begin RAW RECORDS

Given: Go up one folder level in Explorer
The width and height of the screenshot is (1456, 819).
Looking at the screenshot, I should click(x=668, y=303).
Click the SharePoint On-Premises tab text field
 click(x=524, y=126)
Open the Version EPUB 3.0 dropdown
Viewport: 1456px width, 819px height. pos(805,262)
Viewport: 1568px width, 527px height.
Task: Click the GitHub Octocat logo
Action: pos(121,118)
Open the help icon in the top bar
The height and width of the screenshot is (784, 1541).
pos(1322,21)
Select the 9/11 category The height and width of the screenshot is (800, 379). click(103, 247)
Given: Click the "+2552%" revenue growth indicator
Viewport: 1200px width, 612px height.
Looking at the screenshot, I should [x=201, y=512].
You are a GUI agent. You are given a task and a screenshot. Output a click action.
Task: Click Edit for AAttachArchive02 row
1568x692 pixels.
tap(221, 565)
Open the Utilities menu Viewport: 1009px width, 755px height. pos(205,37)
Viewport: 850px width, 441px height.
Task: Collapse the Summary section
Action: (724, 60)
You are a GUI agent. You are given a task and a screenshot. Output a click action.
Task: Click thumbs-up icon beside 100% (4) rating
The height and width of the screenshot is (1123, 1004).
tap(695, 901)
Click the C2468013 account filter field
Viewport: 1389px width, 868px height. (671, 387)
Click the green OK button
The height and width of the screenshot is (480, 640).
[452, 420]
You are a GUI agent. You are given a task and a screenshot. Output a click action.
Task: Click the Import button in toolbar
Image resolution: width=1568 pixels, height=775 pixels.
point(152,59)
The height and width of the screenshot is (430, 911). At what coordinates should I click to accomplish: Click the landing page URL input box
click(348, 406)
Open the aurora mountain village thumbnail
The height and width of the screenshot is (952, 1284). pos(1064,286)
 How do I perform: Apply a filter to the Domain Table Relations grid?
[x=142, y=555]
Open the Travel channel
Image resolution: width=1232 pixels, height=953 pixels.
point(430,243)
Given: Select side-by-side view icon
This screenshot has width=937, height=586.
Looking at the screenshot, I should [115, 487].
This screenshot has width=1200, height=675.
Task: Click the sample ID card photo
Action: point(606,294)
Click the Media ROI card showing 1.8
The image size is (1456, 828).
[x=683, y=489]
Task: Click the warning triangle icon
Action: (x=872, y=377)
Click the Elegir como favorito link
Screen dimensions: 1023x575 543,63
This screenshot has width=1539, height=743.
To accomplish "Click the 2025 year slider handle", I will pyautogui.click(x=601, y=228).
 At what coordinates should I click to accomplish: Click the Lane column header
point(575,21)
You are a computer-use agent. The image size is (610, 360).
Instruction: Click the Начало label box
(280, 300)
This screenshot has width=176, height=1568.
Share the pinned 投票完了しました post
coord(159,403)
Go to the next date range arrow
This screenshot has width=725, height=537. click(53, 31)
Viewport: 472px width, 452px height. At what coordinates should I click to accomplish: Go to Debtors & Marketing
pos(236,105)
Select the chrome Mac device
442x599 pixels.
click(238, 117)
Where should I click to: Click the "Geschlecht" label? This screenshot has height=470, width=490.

end RAW RECORDS

◆ DIRECTIONS ◆
Turn every item above into a JSON list of strings, one string per line, skipping any blank lines.

◆ OUTPUT BELOW ◆
[
  "Given: Go up one folder level in Explorer",
  "The width and height of the screenshot is (1456, 819).",
  "Looking at the screenshot, I should click(x=668, y=303).",
  "Click the SharePoint On-Premises tab text field",
  " click(x=524, y=126)",
  "Open the Version EPUB 3.0 dropdown",
  "Viewport: 1456px width, 819px height. pos(805,262)",
  "Viewport: 1568px width, 527px height.",
  "Task: Click the GitHub Octocat logo",
  "Action: pos(121,118)",
  "Open the help icon in the top bar",
  "The height and width of the screenshot is (784, 1541).",
  "pos(1322,21)",
  "Select the 9/11 category The height and width of the screenshot is (800, 379). click(103, 247)",
  "Given: Click the \"+2552%\" revenue growth indicator",
  "Viewport: 1200px width, 612px height.",
  "Looking at the screenshot, I should [x=201, y=512].",
  "You are a GUI agent. You are given a task and a screenshot. Output a click action.",
  "Task: Click Edit for AAttachArchive02 row",
  "1568x692 pixels.",
  "tap(221, 565)",
  "Open the Utilities menu Viewport: 1009px width, 755px height. pos(205,37)",
  "Viewport: 850px width, 441px height.",
  "Task: Collapse the Summary section",
  "Action: (724, 60)",
  "You are a GUI agent. You are given a task and a screenshot. Output a click action.",
  "Task: Click thumbs-up icon beside 100% (4) rating",
  "The height and width of the screenshot is (1123, 1004).",
  "tap(695, 901)",
  "Click the C2468013 account filter field",
  "Viewport: 1389px width, 868px height. (671, 387)",
  "Click the green OK button",
  "The height and width of the screenshot is (480, 640).",
  "[452, 420]",
  "You are a GUI agent. You are given a task and a screenshot. Output a click action.",
  "Task: Click the Import button in toolbar",
  "Image resolution: width=1568 pixels, height=775 pixels.",
  "point(152,59)",
  "The height and width of the screenshot is (430, 911). At what coordinates should I click to accomplish: Click the landing page URL input box",
  "click(348, 406)",
  "Open the aurora mountain village thumbnail",
  "The height and width of the screenshot is (952, 1284). pos(1064,286)",
  " How do I perform: Apply a filter to the Domain Table Relations grid?",
  "[x=142, y=555]",
  "Open the Travel channel",
  "Image resolution: width=1232 pixels, height=953 pixels.",
  "point(430,243)",
  "Given: Select side-by-side view icon",
  "This screenshot has width=937, height=586.",
  "Looking at the screenshot, I should [115, 487].",
  "This screenshot has width=1200, height=675.",
  "Task: Click the sample ID card photo",
  "Action: point(606,294)",
  "Click the Media ROI card showing 1.8",
  "The image size is (1456, 828).",
  "[x=683, y=489]",
  "Task: Click the warning triangle icon",
  "Action: (x=872, y=377)",
  "Click the Elegir como favorito link",
  "Screen dimensions: 1023x575 543,63",
  "This screenshot has width=1539, height=743.",
  "To accomplish \"Click the 2025 year slider handle\", I will pyautogui.click(x=601, y=228).",
  " At what coordinates should I click to accomplish: Click the Lane column header",
  "point(575,21)",
  "You are a computer-use agent. The image size is (610, 360).",
  "Instruction: Click the Начало label box",
  "(280, 300)",
  "This screenshot has width=176, height=1568.",
  "Share the pinned 投票完了しました post",
  "coord(159,403)",
  "Go to the next date range arrow",
  "This screenshot has width=725, height=537. click(53, 31)",
  "Viewport: 472px width, 452px height. At what coordinates should I click to accomplish: Go to Debtors & Marketing",
  "pos(236,105)",
  "Select the chrome Mac device",
  "442x599 pixels.",
  "click(238, 117)",
  "Where should I click to: Click the \"Geschlecht\" label? This screenshot has height=470, width=490."
]